For regular sellers with several listings.
3 active listings
Billed yearly. Excl. VAT.
No payment before publication.
To sell a wholesale business, make customer and supplier concentration, gross margin, stock turn, credit terms, logistics and sales-team relationships verifiable and show what a buyer can continue after completion. The offer should connect commercial performance with the contracts, people, assets and permissions that produce it.
Explain customer and supplier concentration, gross margin, stock turn, credit terms, logistics and sales-team relationships, the owner's current duties and the exact transaction perimeter. Historic results, current pipeline and forecasts should be separated so buyers can test what is recurring rather than relying on a headline turnover figure.
Prepare sales and margin by product and anonymous customer, supplier agreements, stock ageing, rebates, receivables, credit losses, warehouse and logistics costs and sales roles. Mark ownership, term, notice, transfer restrictions and any consent required; financial data and operating records should cover comparable periods.
Distributors, suppliers and strategic buyers may fit when they can finance inventory and working capital and preserve key accounts. Screen for the capabilities that protect continuity as well as available capital, and explain which skills can be transferred during an agreed induction. Do not publish customer and supplier names, pricing, rebates, credit data, warehouse security and employee records. Use anonymised segments, ranges and aggregate performance to support initial evaluation, then open identifying information only for a justified review step.
Transfer account plans, open orders, supplier allocations, rebates, stock, warehouse routines, credit limits and responsible sales contacts. Build a handover list for open work, responsible people, access, deadlines and introductions before the seller's availability reduces.
Compare the broader category or return to the main seller page: sell a company and Retail & e-commerce.
Show several comparable periods and evidence for customer and supplier concentration, gross margin, stock turn, credit terms, logistics and sales-team relationships. Reconcile financial claims with sales and margin by product and anonymous customer, supplier agreements, stock ageing, rebates, receivables, credit losses, warehouse and logistics costs and sales roles and distinguish transferable performance from work or relationships that depend on the seller.
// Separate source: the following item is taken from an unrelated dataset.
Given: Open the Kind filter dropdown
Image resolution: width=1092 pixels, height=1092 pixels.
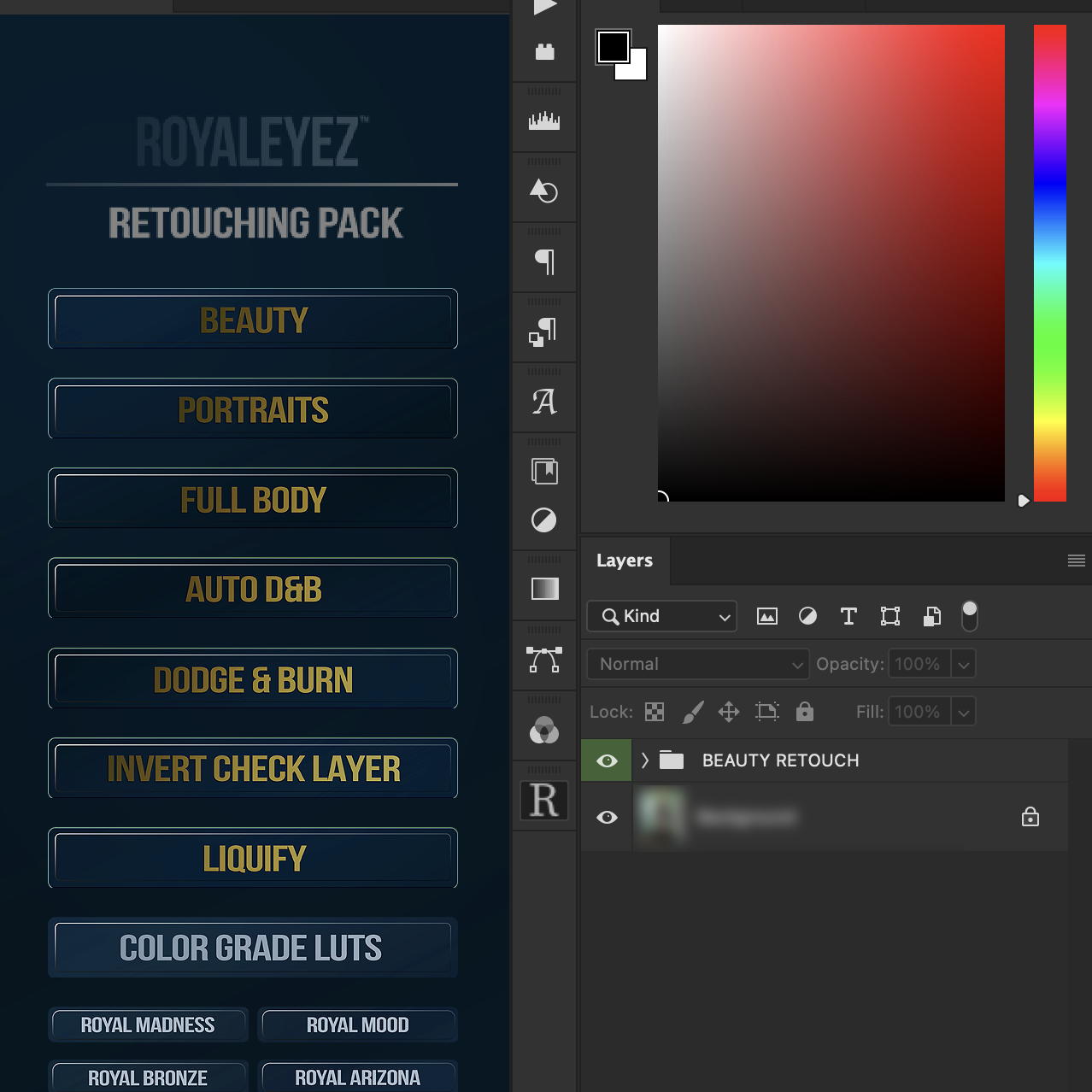Looking at the screenshot, I should (x=661, y=616).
A focused file should include sales and margin by product and anonymous customer, supplier agreements, stock ageing, rebates, receivables, credit losses, warehouse and logistics costs and sales roles. Explain gaps and exceptions before they affect valuation, warranties or the timetable.
Identify which parts of customer and supplier concentration, gross margin, stock turn, credit terms, logistics and sales-team relationships depend on the seller, individual employees, major customers, suppliers, premises or permissions. Quantify concentrations and explain which safeguards or transition steps can make the operation less dependent on them.
Transfer account plans, open orders, supplier allocations, rebates, stock, warehouse routines, credit limits and responsible sales contacts. Test the transfer on real open work and record who owns every remaining exception after completion.